(DOCUMENT SECTION):
--- START ---

Banner ICGORLDI extract causes stuck thread

Since registration for spring opens Nov. 16th and we’re integrated through the Luminis Message Broker with the Registrar’s system, it is vital that spring courses and sections exist in Bb Vista prior to the flood of events open registration causes.

So, Notre Dame’s standard procedure is:


1. Registrar: Add the term to ACTIVE_TERM on GORICCR (event generation begins) Don Steinke.

2. Registrar (Don again): Run GURIROL for the STUDENT and FACULTY roles (these are the only ones that depend on the active term for assignment) Don Steinke –doesn’t have a term param, so does whatever persons are active at the time.

CMS ADmin and Luminis Admin do these steps once the RFC appears in our ‘to-do’ list and the Registrar has signaled readiness:

3. Luminis: Stop LMB from processing events (events begin to queue)

4. CMS: Extract ICGORLDI from Banner for term

5. Luminis: Import ICGORLDI to Luminis

6. CMS: Import ICGORLDI to Concourse

7. Luminis: Restart LMB processing events (queue first)

8. CMS: Reconnect Concourse to LMB



The ICGORLDI_XXXXXXXX.xml this time was 76 mg in size. I used my standard perl scripts to chop and filter smaller file sizes, figuring I could get away with importing 25 mg at a time. It turned out that almost 50 mg of the xml extract were <person> tags, so I ran those 2 files first with standard results. Each one took about an hour and a half. Wish may or may not be an improved time now that our JVM startup option for MaxPermSize has been altered from 192m to 256m.

--- END ---

(OBJECTIVES):
1. Rewrite the paragraph of the Banner extract post beginning "Since registration for spring opens" as a short list that keeps its main facts.
2. Return the passage of the Banner extract post between "Banner ICGORLDI extract" and "begin to queue)", inclusive, copied word for word.
The data after this point are not needed for this work.

(DATA SEGMENT):
--- START ---

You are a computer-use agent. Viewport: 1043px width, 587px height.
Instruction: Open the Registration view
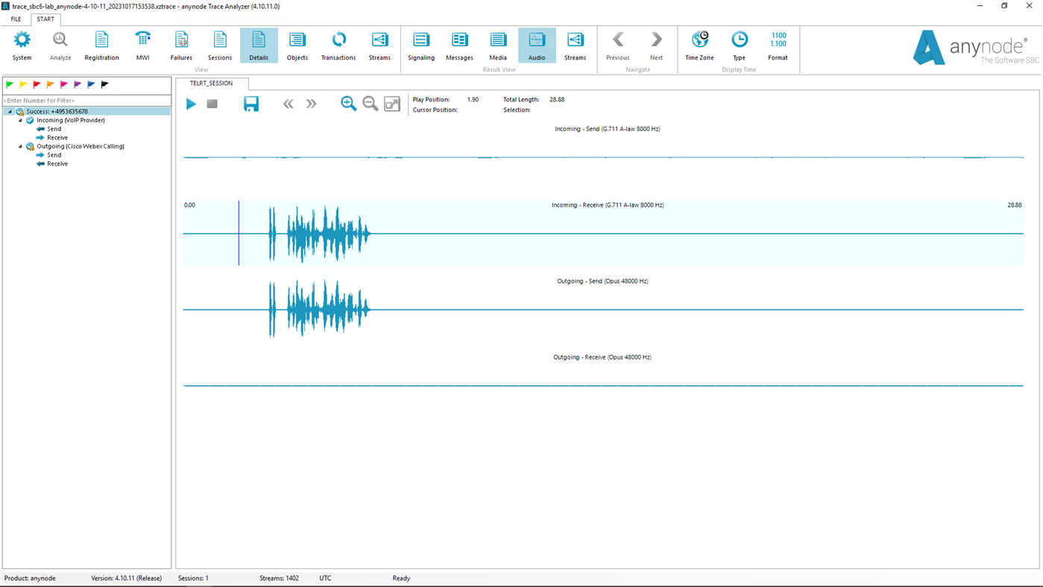pyautogui.click(x=101, y=45)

--- END ---

(SOLUTIONS TO EACH TASK):
1.
- Spring registration opens Nov. 16th.
- The Registrar's system is integrated through the Luminis Message Broker.
- Spring courses and sections must therefore exist in Bb Vista before open registration causes a flood of events.

2.
Banner ICGORLDI extract causes stuck thread

Since registration for spring opens Nov. 16th and we’re integrated through the Luminis Message Broker with the Registrar’s system, it is vital that spring courses and sections exist in Bb Vista prior to the flood of events open registration causes.

So, Notre Dame’s standard procedure is:


1. Registrar: Add the term to ACTIVE_TERM on GORICCR (event generation begins) Don Steinke.

2. Registrar (Don again): Run GURIROL for the STUDENT and FACULTY roles (these are the only ones that depend on the active term for assignment) Don Steinke –doesn’t have a term param, so does whatever persons are active at the time.

CMS ADmin and Luminis Admin do these steps once the RFC appears in our ‘to-do’ list and the Registrar has signaled readiness:

3. Luminis: Stop LMB from processing events (events begin to queue)